Wage discussions and salary negotiations with employers are sure to rank high in any list of difficult conversations for educators – riddled as the issue is with a range of complexities, from personal aspirations to sector-wide trends. The following article lists strategies on how to talk to your employer about pay, including knowing your worth, being prepared, using open-ended questions and more.
Ask Yourself Why
For any constructive discussion on pay, it is imperative that you know why you are looking to broach this topic at all. If you don’t have clarity on your own pay goals, it is not only unlikely that you will be successful in realising them, but worse, you are putting yourself in danger of being saddled with pay-related terms and conditions that were not part of your original goal at all. So if you wish to talk wages with your employer, be clear about what you are looking for – a regular annual appraisal, a hike in keeping with added responsibilities over the last few weeks, a new educational qualification or an opportunity that has cropped up in the context of high staff turnover plaguing the sector. Depending on the exact reason why you want the pay hike, you will have to devise a plan for talking to your employer – for example, if you are expecting a regular annual increase, you need to be prepared with past years' precedence for such raise; however, if you want higher salary on the basis extra responsibilities, you will have to present evidence how you have been working more than the requirements of your current role and doing a good job of it – conditions, which deserve to be rewarded with a raise.
Know What You Are Worth
A useful starting point for salary negotiation is to find out how much someone with your skills and experience is taking home. In Australia, the wages and salaries of childcare workers in Australia are very much governed by the Children Services Award (2010) and the Educational Services Teachers Award. The Awards outlines a number of rules and regulations pertaining to the relationship between childcare employers and employees, one of which is the minimum wages of early childcare professionals. Other factors which govern childcare wages are:
- Type of employment – Whether you work full-time, part-time or casual can influence the rate at which a childcare worker can get. While casual workers might have a higher per hour payout, full-time workers will have benefits like annual leave and sick leave.

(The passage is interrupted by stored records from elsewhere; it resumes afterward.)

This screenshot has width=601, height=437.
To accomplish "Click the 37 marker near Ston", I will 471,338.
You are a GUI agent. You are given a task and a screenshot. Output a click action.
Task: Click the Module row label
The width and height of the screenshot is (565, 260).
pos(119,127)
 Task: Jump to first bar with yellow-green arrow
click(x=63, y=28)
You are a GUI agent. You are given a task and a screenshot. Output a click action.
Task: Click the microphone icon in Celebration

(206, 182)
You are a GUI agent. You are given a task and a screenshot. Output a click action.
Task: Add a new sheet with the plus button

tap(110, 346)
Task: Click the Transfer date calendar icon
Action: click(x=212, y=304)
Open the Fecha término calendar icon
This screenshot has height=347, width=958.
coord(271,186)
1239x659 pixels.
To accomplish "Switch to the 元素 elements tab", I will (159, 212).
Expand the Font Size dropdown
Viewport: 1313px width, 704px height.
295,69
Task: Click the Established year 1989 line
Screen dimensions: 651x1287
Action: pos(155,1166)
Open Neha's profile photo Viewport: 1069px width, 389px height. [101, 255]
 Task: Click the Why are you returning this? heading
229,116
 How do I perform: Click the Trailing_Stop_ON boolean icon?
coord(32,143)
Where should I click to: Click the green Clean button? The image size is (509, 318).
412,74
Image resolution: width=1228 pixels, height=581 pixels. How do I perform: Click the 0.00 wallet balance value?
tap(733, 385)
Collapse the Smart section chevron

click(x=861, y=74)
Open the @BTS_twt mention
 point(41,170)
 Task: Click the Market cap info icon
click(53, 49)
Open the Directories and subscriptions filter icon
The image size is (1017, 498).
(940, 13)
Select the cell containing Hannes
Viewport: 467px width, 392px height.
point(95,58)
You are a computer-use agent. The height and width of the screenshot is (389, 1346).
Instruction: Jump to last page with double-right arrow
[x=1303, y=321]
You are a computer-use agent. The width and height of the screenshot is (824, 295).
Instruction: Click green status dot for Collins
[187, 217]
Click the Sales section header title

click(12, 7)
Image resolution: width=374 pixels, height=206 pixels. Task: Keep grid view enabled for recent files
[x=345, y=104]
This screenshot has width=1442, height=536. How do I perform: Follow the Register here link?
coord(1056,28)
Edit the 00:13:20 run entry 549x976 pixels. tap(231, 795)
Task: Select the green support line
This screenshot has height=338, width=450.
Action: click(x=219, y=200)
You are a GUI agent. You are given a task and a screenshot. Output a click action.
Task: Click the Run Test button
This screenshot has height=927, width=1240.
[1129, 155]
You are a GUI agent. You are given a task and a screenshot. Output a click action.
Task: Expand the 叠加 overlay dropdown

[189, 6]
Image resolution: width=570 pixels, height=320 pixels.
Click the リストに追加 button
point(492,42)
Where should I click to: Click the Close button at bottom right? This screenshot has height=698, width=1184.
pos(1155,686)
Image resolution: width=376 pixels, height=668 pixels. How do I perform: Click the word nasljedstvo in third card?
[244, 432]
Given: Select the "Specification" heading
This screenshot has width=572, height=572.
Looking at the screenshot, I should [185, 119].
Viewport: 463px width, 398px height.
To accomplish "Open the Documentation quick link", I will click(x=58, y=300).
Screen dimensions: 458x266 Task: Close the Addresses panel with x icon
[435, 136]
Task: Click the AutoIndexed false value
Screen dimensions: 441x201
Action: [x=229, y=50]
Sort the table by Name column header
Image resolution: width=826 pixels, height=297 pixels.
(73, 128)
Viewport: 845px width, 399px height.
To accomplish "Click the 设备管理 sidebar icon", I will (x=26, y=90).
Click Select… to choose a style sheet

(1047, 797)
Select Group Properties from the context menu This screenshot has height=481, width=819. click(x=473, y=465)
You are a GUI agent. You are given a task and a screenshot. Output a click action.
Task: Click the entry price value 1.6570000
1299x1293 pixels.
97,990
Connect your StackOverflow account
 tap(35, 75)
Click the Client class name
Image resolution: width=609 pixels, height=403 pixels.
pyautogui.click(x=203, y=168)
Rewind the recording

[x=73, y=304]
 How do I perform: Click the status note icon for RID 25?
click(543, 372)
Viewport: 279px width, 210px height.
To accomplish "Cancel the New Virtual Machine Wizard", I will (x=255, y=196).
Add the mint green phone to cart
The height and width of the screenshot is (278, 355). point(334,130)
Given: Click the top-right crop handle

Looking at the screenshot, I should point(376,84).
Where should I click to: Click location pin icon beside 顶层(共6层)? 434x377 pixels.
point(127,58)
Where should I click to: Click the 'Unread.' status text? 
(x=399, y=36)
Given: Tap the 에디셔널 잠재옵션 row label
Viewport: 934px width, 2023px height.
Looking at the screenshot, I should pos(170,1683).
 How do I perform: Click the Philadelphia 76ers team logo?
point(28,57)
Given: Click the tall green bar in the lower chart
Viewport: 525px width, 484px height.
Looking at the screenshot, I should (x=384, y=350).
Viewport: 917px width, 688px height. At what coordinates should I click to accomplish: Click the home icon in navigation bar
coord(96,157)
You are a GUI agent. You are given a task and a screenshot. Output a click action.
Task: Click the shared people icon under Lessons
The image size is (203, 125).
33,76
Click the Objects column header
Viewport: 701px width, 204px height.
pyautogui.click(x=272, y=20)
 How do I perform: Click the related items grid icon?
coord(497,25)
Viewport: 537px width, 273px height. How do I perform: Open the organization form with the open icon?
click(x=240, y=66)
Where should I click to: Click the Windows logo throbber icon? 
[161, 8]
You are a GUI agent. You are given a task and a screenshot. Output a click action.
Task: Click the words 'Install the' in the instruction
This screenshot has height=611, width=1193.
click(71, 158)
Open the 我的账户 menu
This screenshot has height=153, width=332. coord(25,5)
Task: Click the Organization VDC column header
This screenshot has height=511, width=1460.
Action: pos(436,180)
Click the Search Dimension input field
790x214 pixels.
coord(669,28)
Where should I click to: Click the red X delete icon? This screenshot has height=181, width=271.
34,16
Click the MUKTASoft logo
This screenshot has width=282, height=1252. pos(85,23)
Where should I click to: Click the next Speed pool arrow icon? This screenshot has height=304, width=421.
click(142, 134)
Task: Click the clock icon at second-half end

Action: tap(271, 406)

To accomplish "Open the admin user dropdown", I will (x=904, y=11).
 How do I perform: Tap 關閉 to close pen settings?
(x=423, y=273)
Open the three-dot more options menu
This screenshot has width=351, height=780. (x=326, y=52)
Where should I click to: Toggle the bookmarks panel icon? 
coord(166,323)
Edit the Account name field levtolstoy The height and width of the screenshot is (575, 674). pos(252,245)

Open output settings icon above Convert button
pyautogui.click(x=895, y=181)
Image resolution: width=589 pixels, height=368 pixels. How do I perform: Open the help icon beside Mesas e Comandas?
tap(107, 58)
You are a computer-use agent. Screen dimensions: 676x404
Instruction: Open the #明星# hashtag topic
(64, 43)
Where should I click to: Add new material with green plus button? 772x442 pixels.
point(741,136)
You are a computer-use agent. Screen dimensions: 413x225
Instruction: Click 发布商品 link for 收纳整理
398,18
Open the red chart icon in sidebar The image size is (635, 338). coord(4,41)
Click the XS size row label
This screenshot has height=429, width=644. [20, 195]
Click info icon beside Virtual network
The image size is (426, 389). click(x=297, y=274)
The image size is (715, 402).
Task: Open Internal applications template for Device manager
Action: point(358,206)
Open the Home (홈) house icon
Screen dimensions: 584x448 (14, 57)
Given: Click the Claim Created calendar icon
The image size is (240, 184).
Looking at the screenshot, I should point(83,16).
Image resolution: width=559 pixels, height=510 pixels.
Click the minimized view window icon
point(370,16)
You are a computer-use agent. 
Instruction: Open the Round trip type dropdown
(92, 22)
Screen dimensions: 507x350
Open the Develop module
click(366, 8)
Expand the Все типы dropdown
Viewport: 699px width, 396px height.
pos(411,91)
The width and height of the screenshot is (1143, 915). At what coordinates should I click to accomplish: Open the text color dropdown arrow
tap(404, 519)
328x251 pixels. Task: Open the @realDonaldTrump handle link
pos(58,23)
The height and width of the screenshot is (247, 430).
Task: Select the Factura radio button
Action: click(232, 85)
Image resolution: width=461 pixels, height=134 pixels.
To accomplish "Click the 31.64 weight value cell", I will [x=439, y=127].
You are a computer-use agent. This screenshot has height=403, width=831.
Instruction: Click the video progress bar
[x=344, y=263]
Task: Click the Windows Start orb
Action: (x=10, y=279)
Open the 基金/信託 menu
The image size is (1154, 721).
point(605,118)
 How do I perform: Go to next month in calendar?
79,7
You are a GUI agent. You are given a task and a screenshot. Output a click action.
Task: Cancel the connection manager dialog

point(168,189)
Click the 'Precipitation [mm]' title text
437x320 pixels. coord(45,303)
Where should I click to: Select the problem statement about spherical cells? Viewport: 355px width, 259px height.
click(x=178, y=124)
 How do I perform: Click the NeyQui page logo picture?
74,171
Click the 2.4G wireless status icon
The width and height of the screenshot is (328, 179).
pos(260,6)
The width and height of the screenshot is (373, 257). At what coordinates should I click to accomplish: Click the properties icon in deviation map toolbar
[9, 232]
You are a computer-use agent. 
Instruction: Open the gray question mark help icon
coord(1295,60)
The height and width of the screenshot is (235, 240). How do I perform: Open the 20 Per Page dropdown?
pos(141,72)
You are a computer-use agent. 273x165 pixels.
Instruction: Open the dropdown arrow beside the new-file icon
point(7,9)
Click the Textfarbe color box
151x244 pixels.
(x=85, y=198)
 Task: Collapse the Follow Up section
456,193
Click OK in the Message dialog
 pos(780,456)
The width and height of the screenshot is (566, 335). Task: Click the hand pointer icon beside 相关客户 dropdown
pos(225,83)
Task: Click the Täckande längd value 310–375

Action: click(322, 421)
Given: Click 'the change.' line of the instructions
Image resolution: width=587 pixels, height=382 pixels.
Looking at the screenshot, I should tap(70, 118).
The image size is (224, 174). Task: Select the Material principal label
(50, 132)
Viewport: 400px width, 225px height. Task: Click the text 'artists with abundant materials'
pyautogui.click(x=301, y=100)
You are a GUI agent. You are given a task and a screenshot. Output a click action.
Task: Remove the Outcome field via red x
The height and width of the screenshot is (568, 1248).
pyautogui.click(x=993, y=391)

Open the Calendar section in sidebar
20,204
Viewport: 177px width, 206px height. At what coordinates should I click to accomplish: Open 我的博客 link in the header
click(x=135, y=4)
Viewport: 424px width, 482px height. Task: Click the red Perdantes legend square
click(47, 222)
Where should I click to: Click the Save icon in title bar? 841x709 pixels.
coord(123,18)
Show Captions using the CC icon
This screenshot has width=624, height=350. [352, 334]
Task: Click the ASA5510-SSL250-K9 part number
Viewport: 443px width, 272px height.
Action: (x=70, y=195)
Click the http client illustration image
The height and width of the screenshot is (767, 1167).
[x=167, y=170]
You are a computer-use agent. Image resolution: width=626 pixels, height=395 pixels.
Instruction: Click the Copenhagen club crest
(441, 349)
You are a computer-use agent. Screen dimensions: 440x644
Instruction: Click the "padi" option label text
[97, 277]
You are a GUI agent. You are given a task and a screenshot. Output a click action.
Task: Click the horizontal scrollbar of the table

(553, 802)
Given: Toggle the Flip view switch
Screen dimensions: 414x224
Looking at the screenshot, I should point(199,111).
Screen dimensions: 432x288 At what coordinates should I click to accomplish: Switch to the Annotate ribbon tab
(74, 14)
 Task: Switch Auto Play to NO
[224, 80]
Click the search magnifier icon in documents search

- Educational qualification – the more you are qualified educationally, the higher will be your compensation. So while wages start from $20.29 per hour for those who have yet to complete their Certificate 3 in Early Childhood Education and Care, those who have qualified could expect an hourly pay rate of more than $21.99. Similarly, a Diploma in Early Childhood Education and Care qualified employee can expect a minimum wage of $881.90 per week but if you have completed your Bachelor's in Early Childhood Education, you can expect your weekly play as an early childhood teacher to go beyond $900 per week.
- Job responsibilities – the pay you deserve will again depend on the extent of your responsibilities which is generally indicated by a classification Level in Childcare Wages. Thus if you work as a supervisor or room leader in a childcare centre, you are classed as Level 4 under the Children Services Award and are entitled to $24.28 plus on commencement of the job. While working at a specific level as per the classification structure, you can progress to an upper level depending on a variety of factors such as change of position, qualification gained, competency at the existing level or amount of experience.
Needless to say, the more extensive your job responsibilities, your qualification and experience, the higher your level and pay.
Check Out Sector Trends
Wages have a visceral, dynamic relationship to sector-wide trends. So if the entire sector is doing poorly, including your service, it is unlikely that they will have enough money left over to give you a major salary bump. The COVID-19 pandemic for example, left the sector reeling amid lockdowns when parents pulled out their children from childcare services; centres were closed down for months on end. The situation became so bad that the federal government had to offer temporary free childcare packages.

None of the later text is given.